Polygram Music Group has upped Danny Goldberg to the new post of chairman of Mercury Group, where he will have oversight for a contingent of record labels including Mercury, Motown, Verve, London, Deutsche Grammophon and Philips Music Group.
The shift — which adds a series of label groups under the Polygram banner, puts the conglom more in line with models at other major music companies — recognizes Goldberg’s role in reviving Mercury Records, which he will continue to run.
Under the new structure, Motown’s day-to-day operations will continue to be overseen by label chairman Clarence Avant during the search for a new president.
The classics and jazz group will continue to be overseen by Chris Roberts while a prexy for Verve Records is sought.
“Danny has done well and this (new job) will allow him to play a broader role in the entire company,” Roger Ames, prexy of Polygram Music Group, told Daily Variety. “But we now also have the ability for our classical and jazz labels to call on Danny and his successful team to help them crossover their releases, or at the very least give them someone to talk to while developing their businesses.” The nod to Goldberg, who will continue to report to Ames, had been anticipated (Daily Variety, Aug. 8).
Ames said a Motown prexy, as well as a chief of Verve, likely will be named by the end of the year.
The addition of the classics and jazz group is a coup for Goldberg, who is expected to tap his pop sensibilities to help market artists in those genres. Insiders estimate Verve accounts for as much as 40% of the group’s revenues.
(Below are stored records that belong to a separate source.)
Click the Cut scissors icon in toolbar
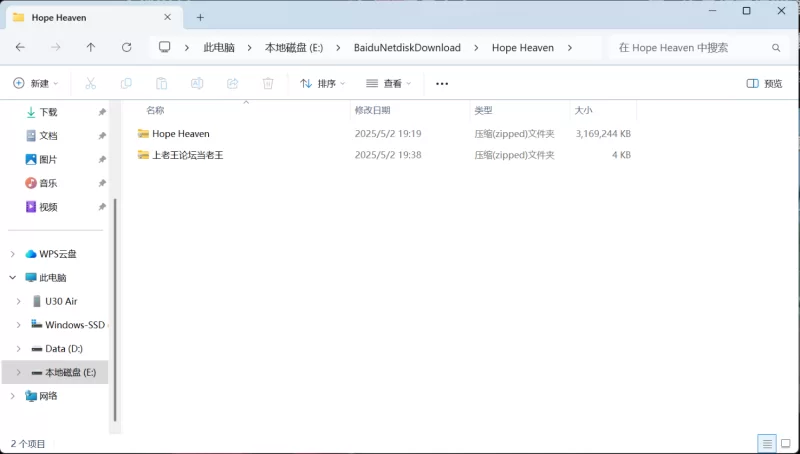(90, 84)
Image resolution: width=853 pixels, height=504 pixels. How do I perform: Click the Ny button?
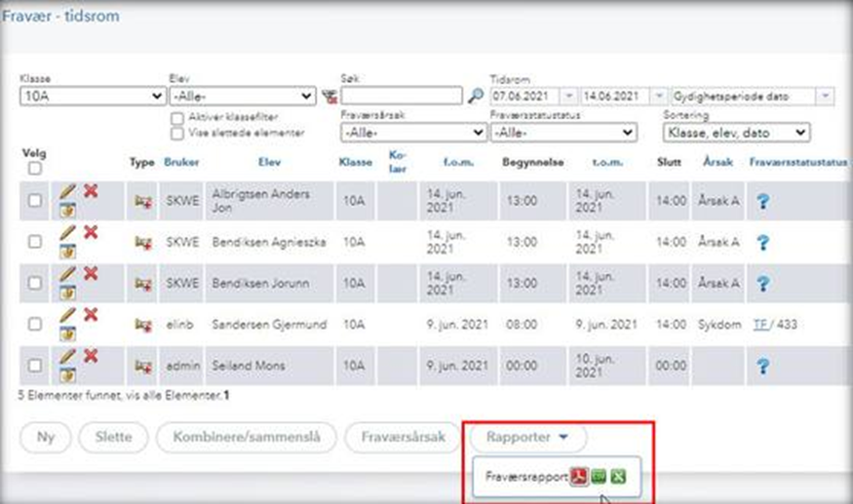46,437
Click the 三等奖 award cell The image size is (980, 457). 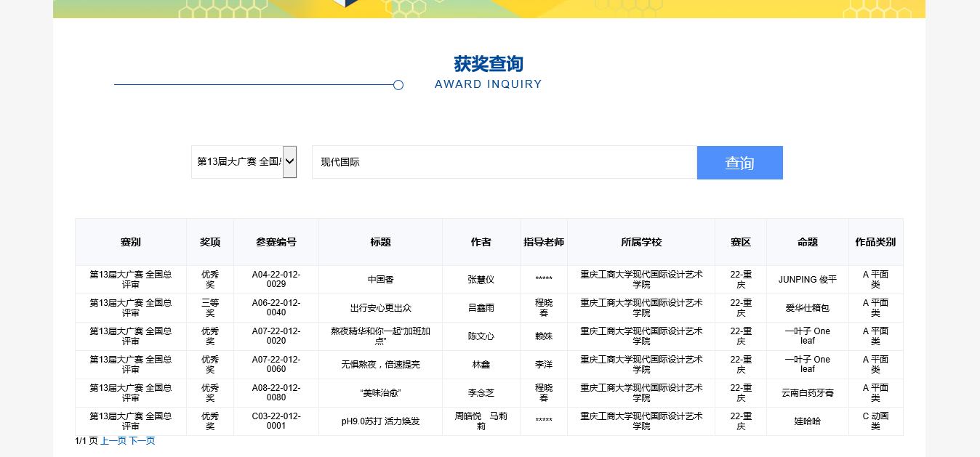coord(210,307)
“The (change) makes Mercury Group more renaissance in character, as it has every genre of music under its roof,” Goldberg said. “But I don’t think it’s that dramatic of a change. I’ll have some corporate responsibility in addition to my Mercury (gig), but I’ll also be available to the other labels.”
As chief of Mercury Records, Goldberg has been on a roll since taking the label’s reins in November 1995, and has turned a moribund label into a contender. Under Goldberg, the label’s revenues have soared and market share has tripled. His reputation for creating a career-nurturing, artist-friendly environment has helped put Mercury atop many dealmakers’ shopping lists.
Though he inherited success stories Joan Osborne and Jon Bon Jovi, Goldberg has scored big with new signees including teen trio Hanson, whose debut album has sold more than 5 million copies worldwide, and the Cardigans. Albums from the Mighty Mighty Bosstones and OMC also are breaking.
Mercury Records — which also includes Mercury Nashville, run by prexy Luke Lewis, and whose artists include Shania Twain and Kathy Mattea, among others —also has entered into a number of joint ventures with companies including Capricorn Records, home to the platinum artists 311 and Cake, and Triloka Records.